Docstrings · ChunkedCSV.jl

ChunkedCSV.BitSetMatrix — Type

BitSetMatrix <: AbstractMatrix{Bool}

A matrix representing the missingness of values in the result buffer. The number of rows in the matrix is equal the number of rows with at least one missing value in the result buffer. The number of columns in the matrix is equal to the number of columns in the results buffer.

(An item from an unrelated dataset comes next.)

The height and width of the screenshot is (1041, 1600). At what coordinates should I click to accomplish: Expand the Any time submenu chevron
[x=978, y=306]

When consuming a TaskResultBuffer it is this recommended to iterate it from start to finish and note the RowStatus for the HasColumnIndicators which signals that the row contains missing values. Using ColumnIterators is the easiest way to do this. For example:

# The first column has type T
for (value, isinvalidrow, ismissingvalue) for ColumnIterator{T}(result_buffer, 1)
    if isinvalidrow
        # The row didn't match the schema, so we better discard it
        continue
    end
    if ismissingvalue
        # The value is missing, so we can't use it
        continue
    end
    # Use the value
end

Indexing

bs[r, c]: Get the value at row r and column c of the matrix.
bs[r, :]: Get the values in row r of the matrix.

See also:

TaskResultBuffer, RowStatus, ColumnIterator

ChunkedCSV.ColumnIterator — Type

ColumnIterator{T}

Iterate over a column of a TaskResultBuffer. The iterator yields values of type ParsedField{T}, which is a struct containing the parsed value, a flag indicating whether the row was invalid, and a flag indicating whether the value was missing.

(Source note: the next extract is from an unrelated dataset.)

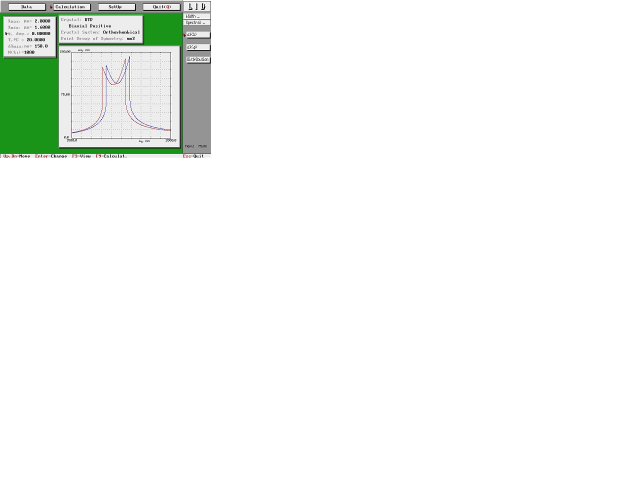Click the LID logo icon
The width and height of the screenshot is (640, 480).
pyautogui.click(x=197, y=7)
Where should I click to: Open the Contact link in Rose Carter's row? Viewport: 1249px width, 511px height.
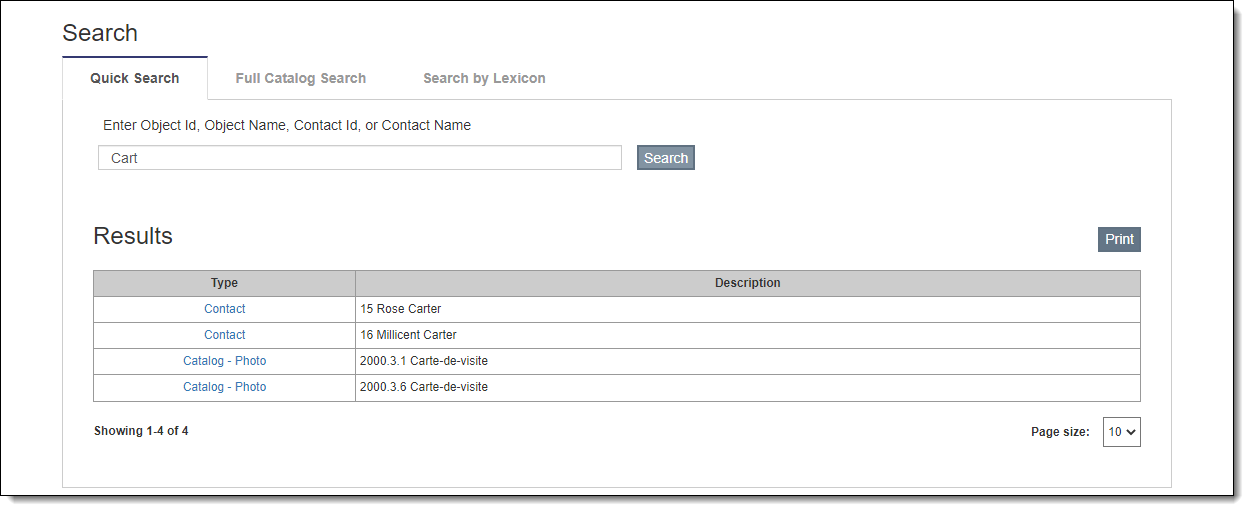(224, 309)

ChunkedCSV.DebugContext — Type

DebugContext(error_only::Bool=true, n::Int=3, err_len::Int=255, show_values::Bool=false)

A consume context that prints out simple debug information about the parsed chunks. We print the first err_len bytes of the first n rows with error RowStatus in each chunk, and optionally the parsed values for those rows.

Arguments:

error_only: Set to false to also see the first n parsed values for each column in each chunk.
n: Number of rows to print for each chunk.
err_len: Number of bytes to print for each errored row.
show_values: Set to true to also see the parsed values for each errored row.

ChunkedCSV.GuessDateTime — Type

GuessDateTime

A type that implements Parsers.typeparser to parse various ISO8601-like formats into a DateTime. If the input timestamp has a timezone information, we always convert it to UTC.

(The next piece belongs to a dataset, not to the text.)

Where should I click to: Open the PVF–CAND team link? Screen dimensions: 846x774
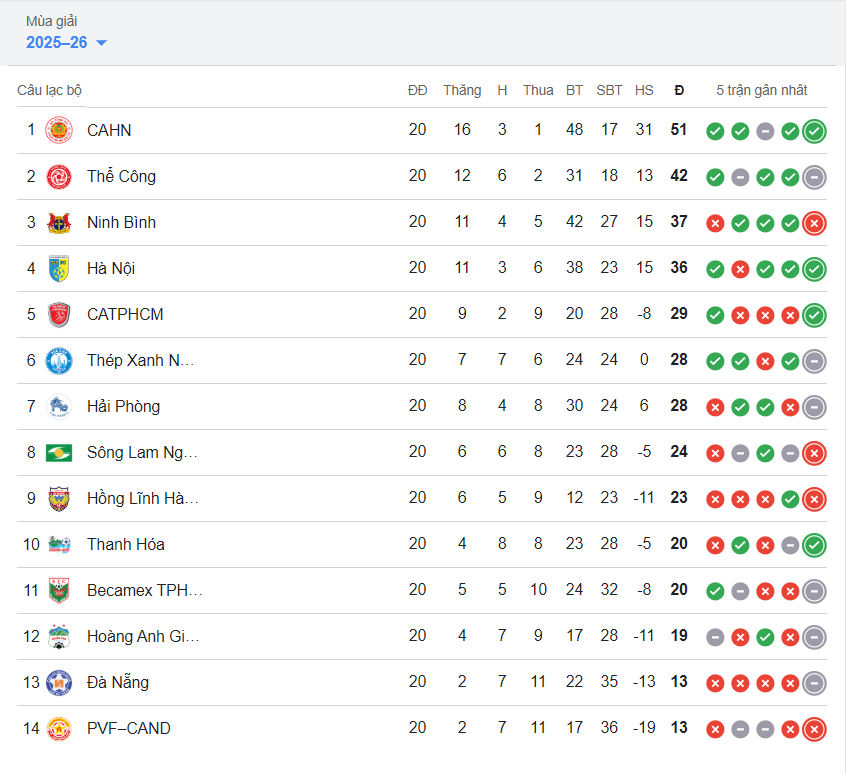129,728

It will parse the following formats:

yyyy-mm-dd
yyyy-mm-dd HH:MM:SS
yyyy-mm-dd HH:MM:SS.s # where s is 1-3 digits, but we also support rounding to milliseconds
yyyy-mm-dd HH:MM:SSZ # where Z is any valid timezone
yyyy-mm-dd HH:MM:SS.sZ
yyyy-mm-dd
yyyy-mm-ddTHH:MM:SS
yyyy-mm-ddTHH:MM:SS.s
yyyy-mm-ddTHH:MM:SSZ
yyyy-mm-ddTHH:MM:SS.sZ

Examples:

julia> Parsers.xparse(ChunkedCSV.GuessDateTime, "2014-01-01")
Parsers.Result{Dates.DateTime}(code=`SUCCESS: OK | EOF `, tlen=10, val=2014-01-01T00:00:00)

julia> Parsers.xparse(ChunkedCSV.GuessDateTime, "2014-01-01 12:34:56")
Parsers.Result{Dates.DateTime}(code=`SUCCESS: OK | EOF `, tlen=19, val=2014-01-01T00:00:00)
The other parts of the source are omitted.